Collected data entries:
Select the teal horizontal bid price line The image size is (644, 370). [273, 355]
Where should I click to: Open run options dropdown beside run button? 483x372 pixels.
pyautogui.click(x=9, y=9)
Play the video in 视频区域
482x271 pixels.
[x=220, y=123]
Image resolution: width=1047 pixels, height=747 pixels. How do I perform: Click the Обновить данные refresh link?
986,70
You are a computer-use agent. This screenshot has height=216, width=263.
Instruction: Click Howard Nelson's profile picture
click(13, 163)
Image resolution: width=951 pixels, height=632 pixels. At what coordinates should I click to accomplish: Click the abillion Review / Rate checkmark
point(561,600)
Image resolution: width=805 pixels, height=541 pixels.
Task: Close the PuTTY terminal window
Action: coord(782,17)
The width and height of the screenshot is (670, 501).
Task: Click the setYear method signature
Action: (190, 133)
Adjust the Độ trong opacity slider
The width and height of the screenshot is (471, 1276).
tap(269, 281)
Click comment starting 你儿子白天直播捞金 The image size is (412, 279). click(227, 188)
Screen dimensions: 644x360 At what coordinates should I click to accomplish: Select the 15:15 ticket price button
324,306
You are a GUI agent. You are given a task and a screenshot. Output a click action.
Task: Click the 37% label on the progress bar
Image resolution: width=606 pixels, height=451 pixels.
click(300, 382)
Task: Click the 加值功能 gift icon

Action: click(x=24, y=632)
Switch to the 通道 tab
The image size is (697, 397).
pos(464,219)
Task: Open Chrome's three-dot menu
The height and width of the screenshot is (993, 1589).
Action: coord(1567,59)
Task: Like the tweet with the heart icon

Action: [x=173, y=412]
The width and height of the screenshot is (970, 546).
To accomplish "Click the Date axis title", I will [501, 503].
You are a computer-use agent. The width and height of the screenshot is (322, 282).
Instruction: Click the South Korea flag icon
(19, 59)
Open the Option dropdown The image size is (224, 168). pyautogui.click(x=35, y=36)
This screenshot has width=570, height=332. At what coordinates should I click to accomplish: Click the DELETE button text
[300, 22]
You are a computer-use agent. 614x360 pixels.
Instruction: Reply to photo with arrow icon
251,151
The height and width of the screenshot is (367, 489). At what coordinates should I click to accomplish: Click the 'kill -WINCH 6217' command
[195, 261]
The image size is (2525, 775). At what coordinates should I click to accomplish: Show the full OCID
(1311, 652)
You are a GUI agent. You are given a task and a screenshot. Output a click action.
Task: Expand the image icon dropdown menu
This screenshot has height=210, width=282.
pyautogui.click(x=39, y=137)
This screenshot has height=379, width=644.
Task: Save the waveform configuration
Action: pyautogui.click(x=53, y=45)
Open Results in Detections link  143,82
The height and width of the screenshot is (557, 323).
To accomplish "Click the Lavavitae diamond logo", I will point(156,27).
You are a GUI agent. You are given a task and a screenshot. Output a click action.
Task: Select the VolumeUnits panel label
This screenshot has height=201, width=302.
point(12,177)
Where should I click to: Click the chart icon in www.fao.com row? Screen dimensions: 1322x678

• [YOUR ASSIGNMENT] Count the lines of the entries above in which the string "computer" appears. Supply the number only.

• [RESPONSE AREA] 3